Attackers need to establish infrastructure to originate their attack as well as set up servers to communicate with their malware. Often, attackers register multiple domains at the beginning of an attack campaign for use during all phases of their operations.

WHOIS data can provide an organization with insight into who is behind an attack campaign. Using domain registration information, an organization can unmask an attacker’s infrastructure by linking a suspicious domain to other domains registered using the same or similar information.

URL Intelligence

URL Intelligence

Through RiskIQ’s internet crawls, we have records of billions of pages and the associated HTTP requests. Through our vast database of URL intelligence, combined with other industry-leading blacklists and URL data feeds, threat analysts can query a specific URL for any information that RiskIQ has on that URL. If RiskIQ does not have any information, the URL will be crawled and evaluated for malicious code, iframes, redirects, or drive-by-downloads that could lead to compromise.

SSL Certificates

SSL Certificates

Securing user transactions and interactions on the internet is an essential part of everyday life. SSL certificates are files that digitally bind a cryptographic key to a set of user-provided details and assist in providing this security. Beyond securing your data, certificates are a way for analysts to connect disparate malicious network infrastructure. SSL certificates can provide context by showing whether a domain or IP is legitimate based on its certificate, identify self-signed certificates versus third-party authority, and identify IP clusters and additional certificates based on shared certificates.

RiskIQ has collected more than 30,000,000 SSL certificates since 2013

SSL certificates are typically used by malicious actors in a few different ways. Some are self-signed, so they have no real credibility, and are associated with a website or web server performing a malicious function that RiskIQ has seen in the wild. Some SSL certificates are used to encrypt command and control communications for a piece of malware, so the data isn’t visible. And sometimes information about the certificate can be used to surface connections among subject alternate names for certificates.

Deep and Dark Web

Deep and Dark Web

RiskIQ automates the detection, monitoring, and remediation of threats from outside the firewall targeting your organization, employees, and customers. But, like the visible part of an iceberg, the surface web is only one part of the digital risk equation—visibility across the surface web, the deep web, and the dark web is critical to protecting your organization from digital risk.
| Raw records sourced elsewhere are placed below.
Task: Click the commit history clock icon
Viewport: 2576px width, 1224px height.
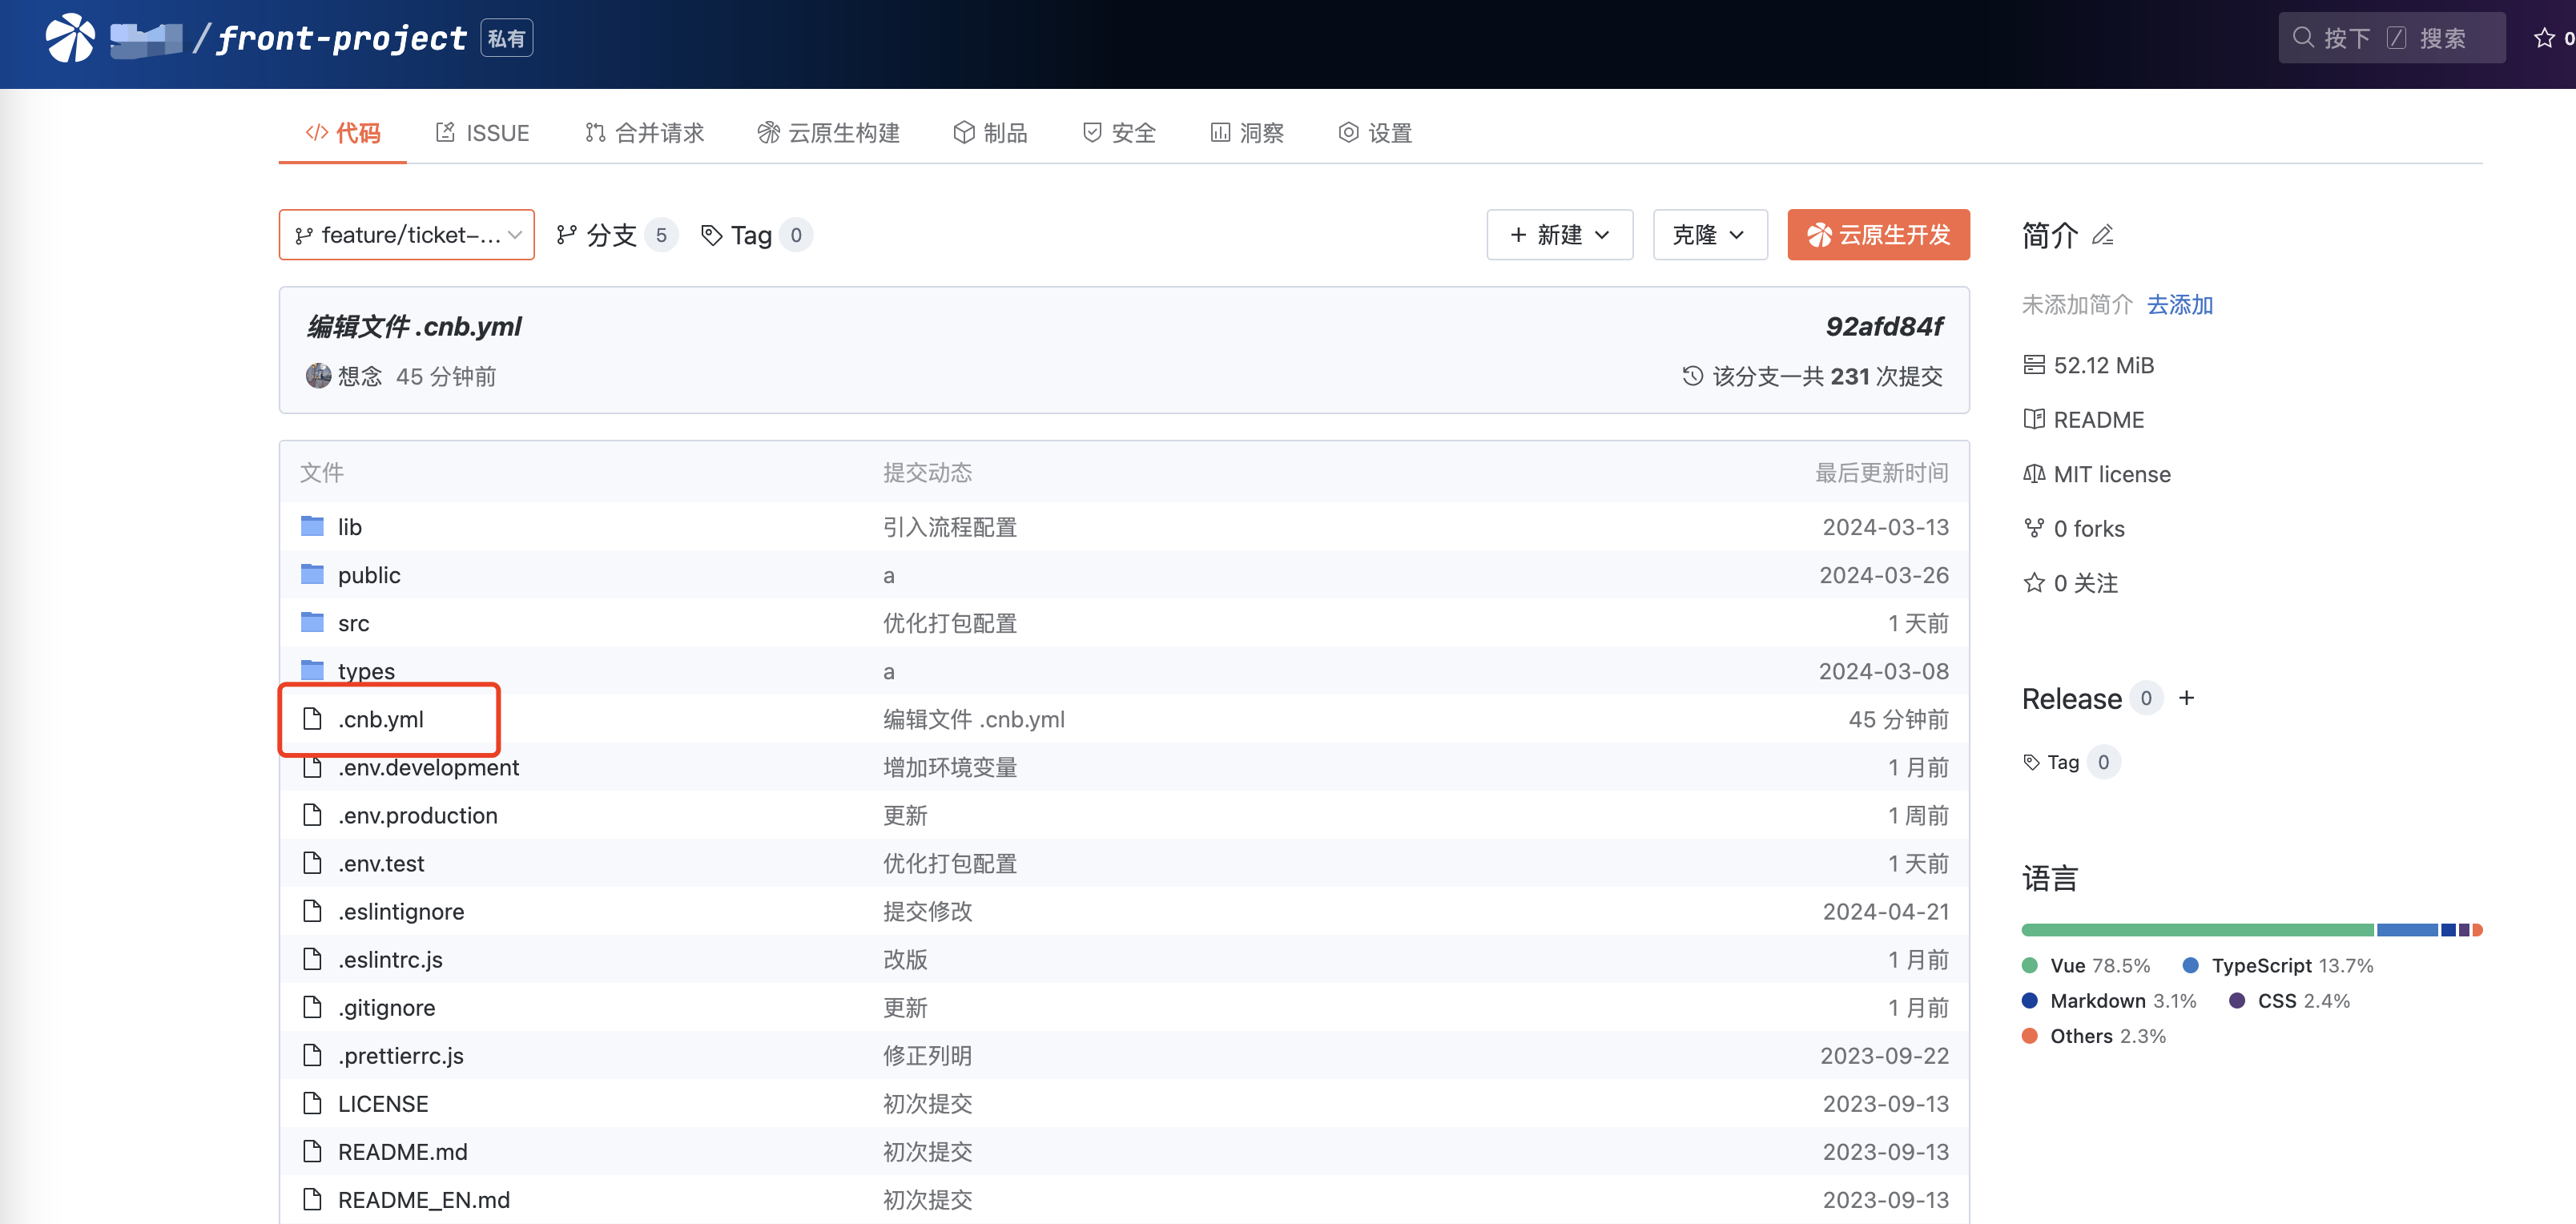Action: (1692, 376)

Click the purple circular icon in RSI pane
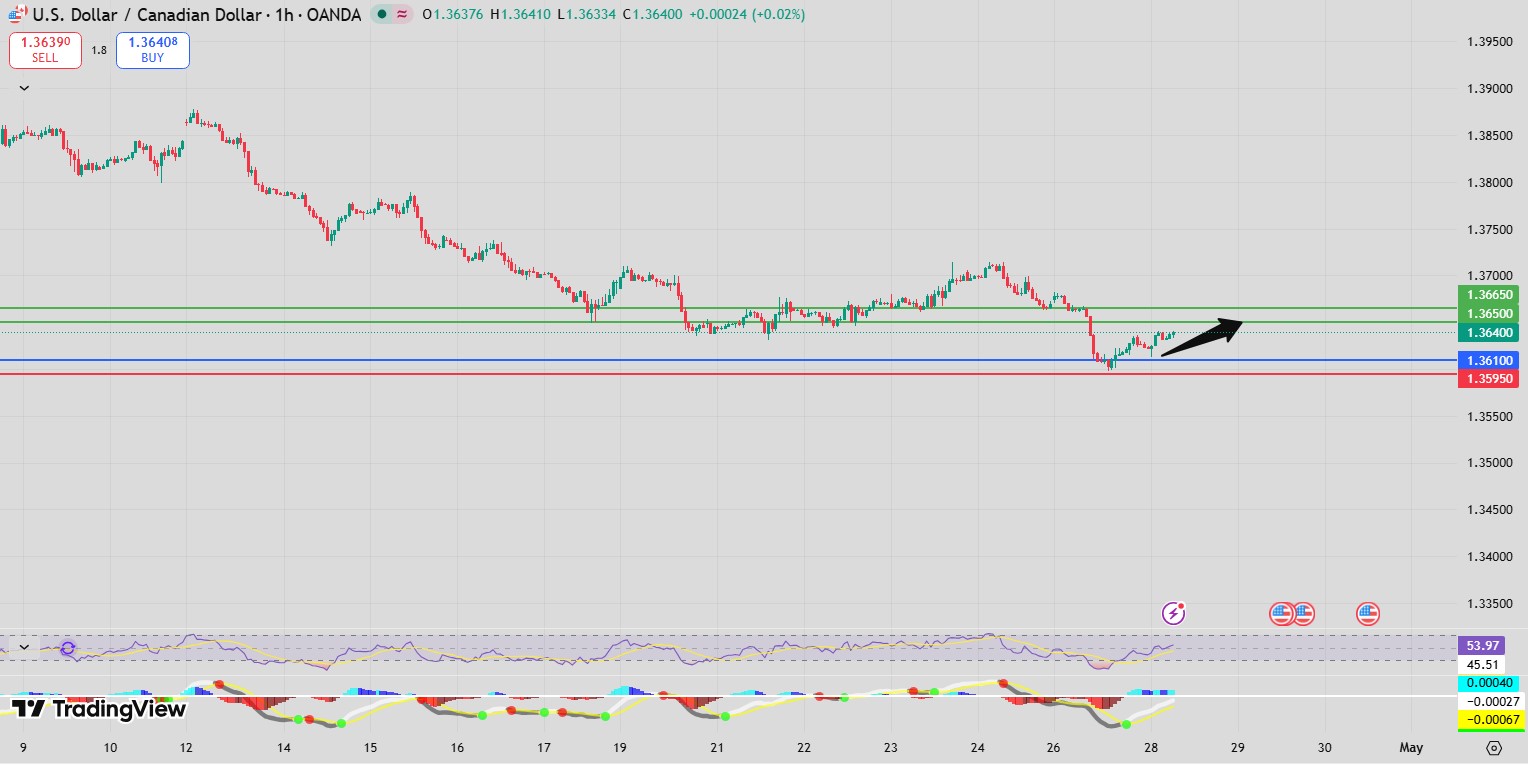coord(68,648)
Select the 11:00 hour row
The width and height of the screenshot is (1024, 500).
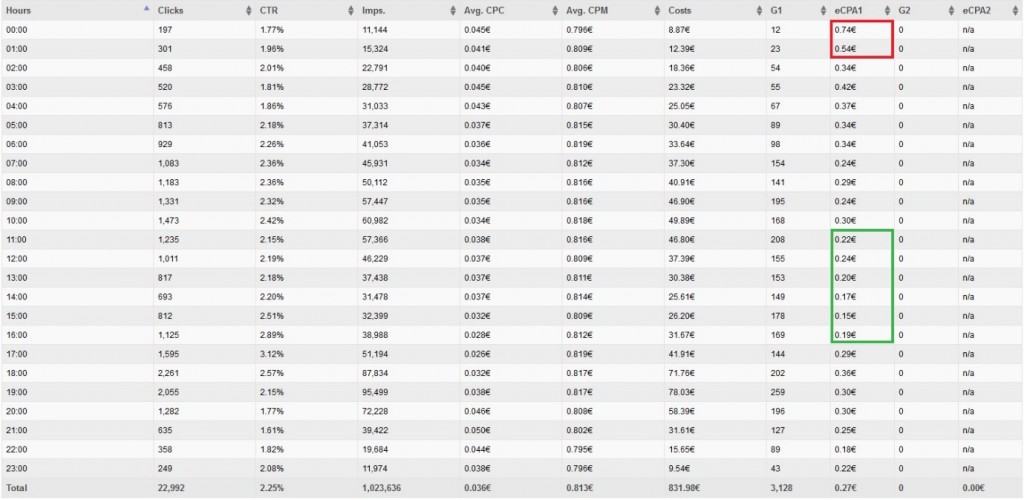(512, 240)
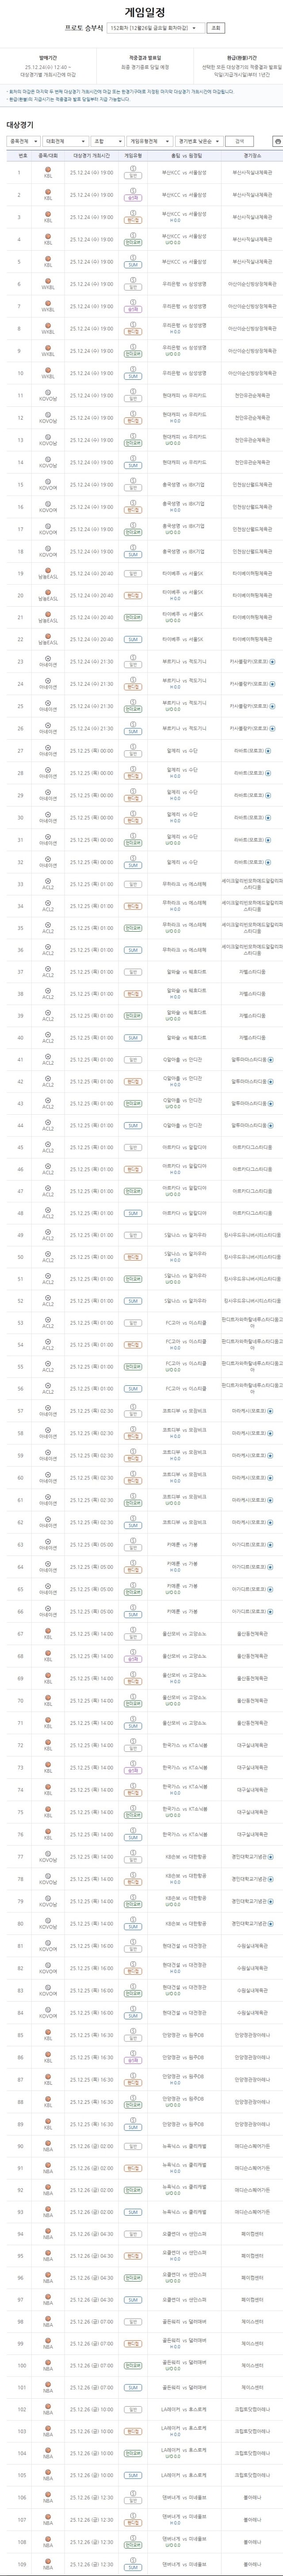The height and width of the screenshot is (2576, 283).
Task: Open the venue info icon in match 41
Action: [271, 1059]
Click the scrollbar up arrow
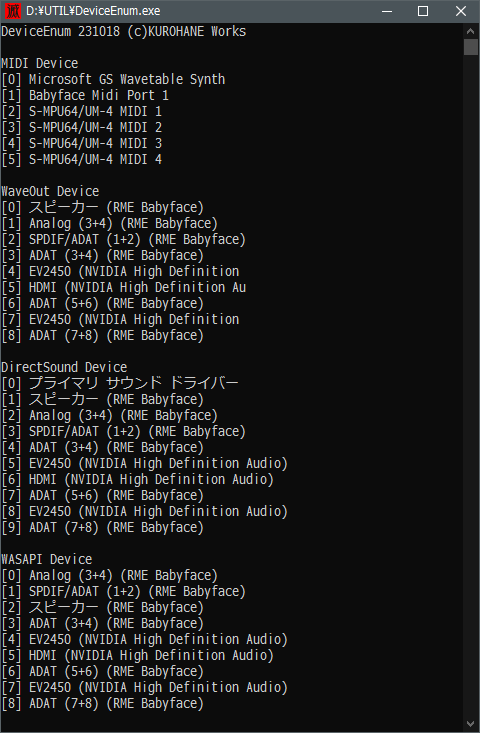Screen dimensions: 480x733 pyautogui.click(x=471, y=31)
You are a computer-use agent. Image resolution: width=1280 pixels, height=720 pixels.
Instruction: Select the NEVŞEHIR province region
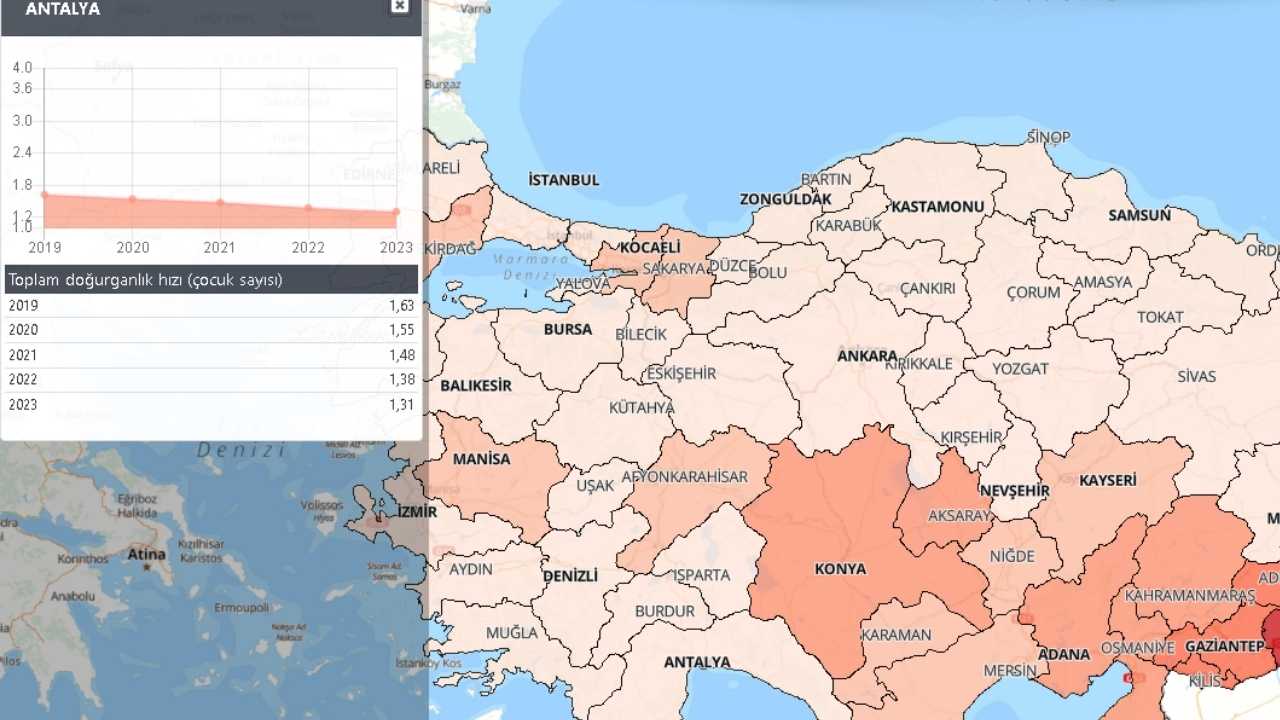coord(1013,490)
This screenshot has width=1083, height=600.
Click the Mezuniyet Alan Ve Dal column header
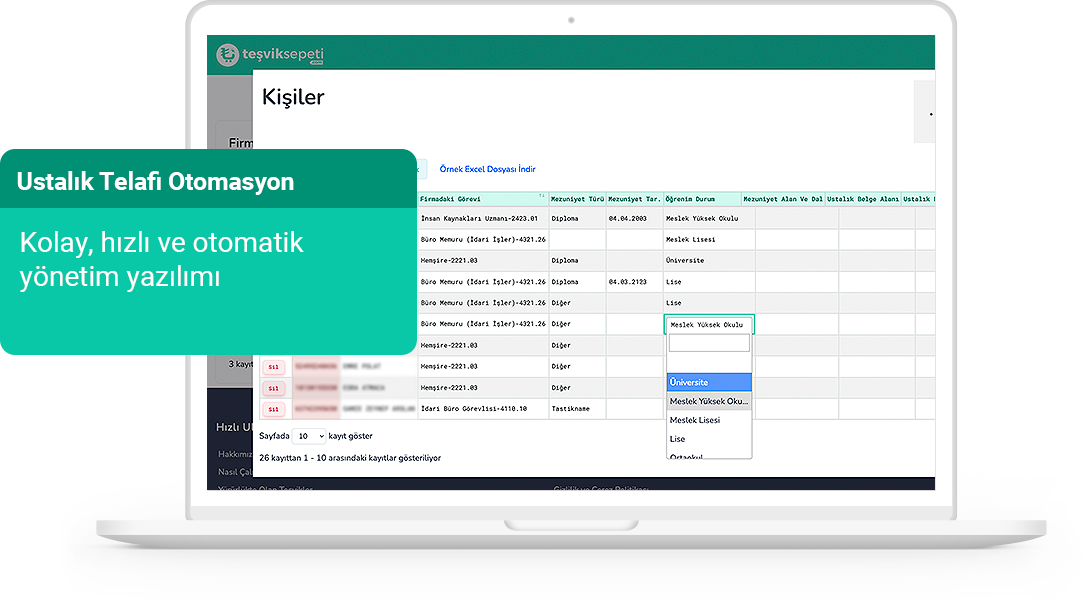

Each of these realms requires specialized technology to detect threats so that security operations teams can take the appropriate action.

We now enable customers to also search across deep and dark web forums where threat actors may be collaborating about impending attacks, planning campaigns, disclosing information about your organization or customers, or selling or discussing a data breach related to your business.

OSINT - Open Source Intelligence

OSINT - Open Source Intelligence

Open source intelligence is community gathered information that is available from public sources. RiskIQ gathers this information from media and press sites, web-based community sites, and public data available via search engines to consolidate it into our platform for easy access and correlation with existing data.

Mobile Apps

Mobile Apps

RiskIQ crawls and scans more than 150 mobile app stores (yes, there are more than just the Apple App Store and Google Play store) daily, taking inventory of the apps, versions, and code that exists in each of the stores. With RiskIQ’s knowledge of nearly 20,000,000 apps, organizations can ensure that their official mobile apps have not been compromised and are hosted only in stores authorized for distribution.

RiskIQ has a database of nearly 20,000,000 mobile apps

Threat actors and hackers often will download the application binary (the app’s code), make small changes that infect users with malware, spyware, or viruses, and then re-post the app to an unmonitored app store where an unsuspecting user might download it, thinking it’s official and legitimate.

Monitoring for these occurrences of rogue and unofficial apps in RiskIQ’s Mobile App data set safeguards your customers and their mobile devices from attacks.